Der Paxcounter liefert nur eine Approximation, also einen Näherungswert, aber er liefert diesen Wert beständig und ohne menschliches Zutun.


Technik

Der eingesetzte Computer verwendet WLAN, um Smartphones zu zählen. Auf dem Bild sehen Sie eine Antenne, aber diese hat nichts mit WLAN zu tun. Auf dem kleinen Board findet sich irgendwo die Antenne, über die WLAN-Signale empfangen und danach vom Computer ausgewertet werden.

Das Board empfängt ein WLAN-Signal eines Smartphones, anonymisiert die in diesem Signal enthaltenen Daten und speichert diese Information für maximal eine Minute. Danach wird die Anzahl gespeicherter Datensätze gezählt, weitergegeben und anschließend alle Daten gelöscht. Weiterverarbeitung heißt, dass eine Zahl auf einer SD-Karte notiert wird und außerdem an einen Server gesendet wird zwecks weiterer Auswertung. Nur diese Zahl wird weitergegeben.

Für das Zählen eines Smartphones wird die sog. MAC-Adresse verwendet. Dies ist eine weltweit eindeutige Zahl, die das Smartphone versendet. Sofort nach Empfang dieser Zahl durch den PaxCounter wird diese anonymisiert, mit den bereits vorhandenen (ebenfalls anonymisierten) Zahlen verglichen und gespeichert, sofern diese Zahl unbekannt ist. Am Ende, d.h. nach einer Minute, wird die Anzahl gespeicherter Zahlen ausgegeben und, wie bereits beschrieben, alle gespeicherten Daten gelöscht.


"Großer Bruder"

Ist das jetzt der "Große Bruder"? Ist das die vollkommene Überwachung?

Nein, ist es nicht. Der Datenschutz ist gewährleistet. Die vom Gerät gefundenen Smartphones werden anonymisiert und es werden keine Informationen zu den Smartphones und auch keine Informationen zu Personen gespeichert. Und nach einer Minute wird alles gelöscht. Verwendet wird nur die Summe der gefundenen Smartphones.

Die Software ist Open Source. An der oben angegebenen Adresse erhaltene Sie nur die Sourcen der Software, bauen und somit in eine lauffähige Form verwandeln muß man dies selbst. Und einen Blick in die Software habe ich geworfen und somit geprüft, welche Daten verwendet und insbesondere gespeichert bzw. weitergeleitet werden.

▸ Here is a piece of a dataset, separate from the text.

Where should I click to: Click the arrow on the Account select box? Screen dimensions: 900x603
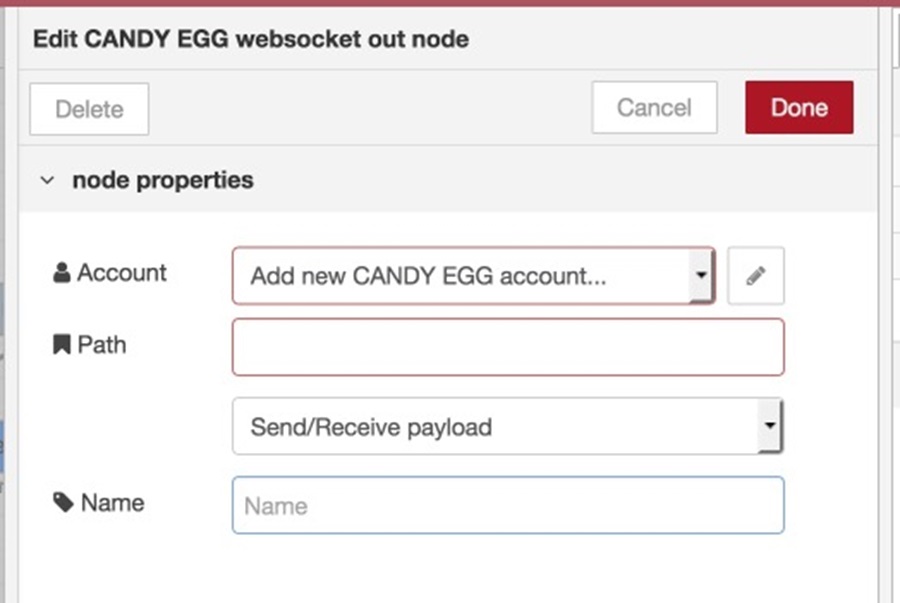tap(701, 275)
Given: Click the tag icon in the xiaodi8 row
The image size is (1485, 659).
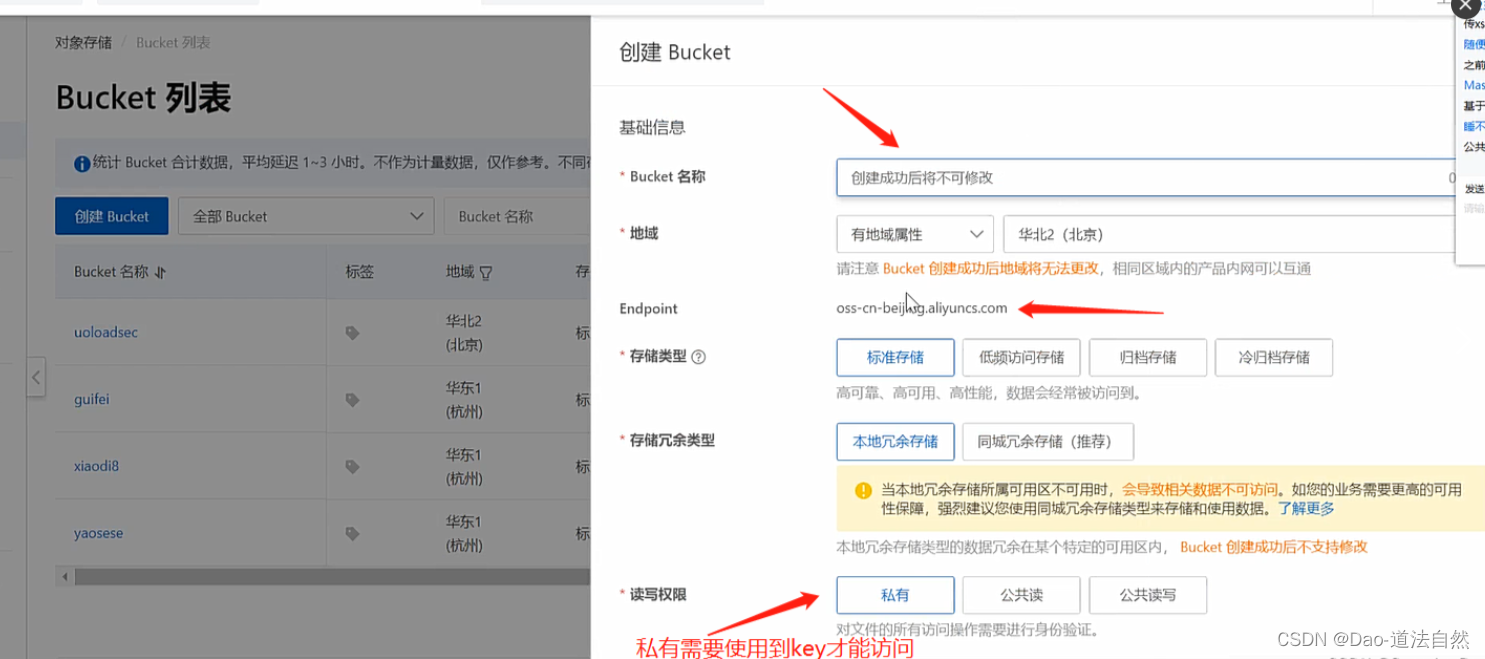Looking at the screenshot, I should [x=352, y=466].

Da wird nichts gemauschelt.

Das Gerät kann Daten auf eine SD-Karte schreiben. Hier ein Beispiel für diese Daten aus einem meiner Tests:

date, time, wifi, bluet
00.00.1970,00:01:10,32,0
00.00.1970,00:02:10,20,0
00.00.1970,00:03:10,22,0
00.00.1970,00:04:10,31,0
00.00.1970,00:05:10,37,0
00.00.1970,00:06:10,38,0
00.00.1970,00:07:10,23,0
00.00.1970,00:08:10,33,0
00.00.1970,00:09:10,31,0
00.00.1970,00:10:10,32,0
00.00.1970,00:11:10,18,0
00.00.1970,00:12:10,10,0
.......

In der ersten Zeile sehen Sie eine Art Überschrift oder Spaltenbeschriftung. Gespeichert werden also Datum (date), Uhrzeit (time), Anzahl Smartphones mit eingeschaltetem WLAN (wifi) sowie Bluetooth (bluet), wobei die Zählung der Bluetooth-Geräte von mir ausgeschaltet wurde, d.h. in der letzten Spalte finden Sie immer eine 0. Das Datum steht immer auf 00.00.1970, da kein Uhren-Chip angeschlossen war. Ebenfalls gilt dies für die Uhrzeit, wobei die Uhrzeit im Computer von der Software weitergestellt wird, so daß der Eintrag 00:01:10 in der zweiten Zeile besagt, daß die erste Messung nach 1 Minute und 10 Sekunden auf der SD-Karte notiert wurde. Danach folgt eine 32 (Hervorhebung von mir) und eine 0, d.h. es wurden über das WLAN 32 Smartphones gefunden und Bluetooth wird nicht geprüft.

Sie sehen, es werden keine persönlichen Daten erfasst.

Zusätzlich gibt es noch die Möglichkeit, die Daten an einen Server zu senden, dort zu speichern und auszuwerten. So würde eine Auswertung aussehen:



Anwendungen

Ist dies eine Spinnerei? Eine Spielerei? Oder kann man damit auch ernsthaft etwas machen?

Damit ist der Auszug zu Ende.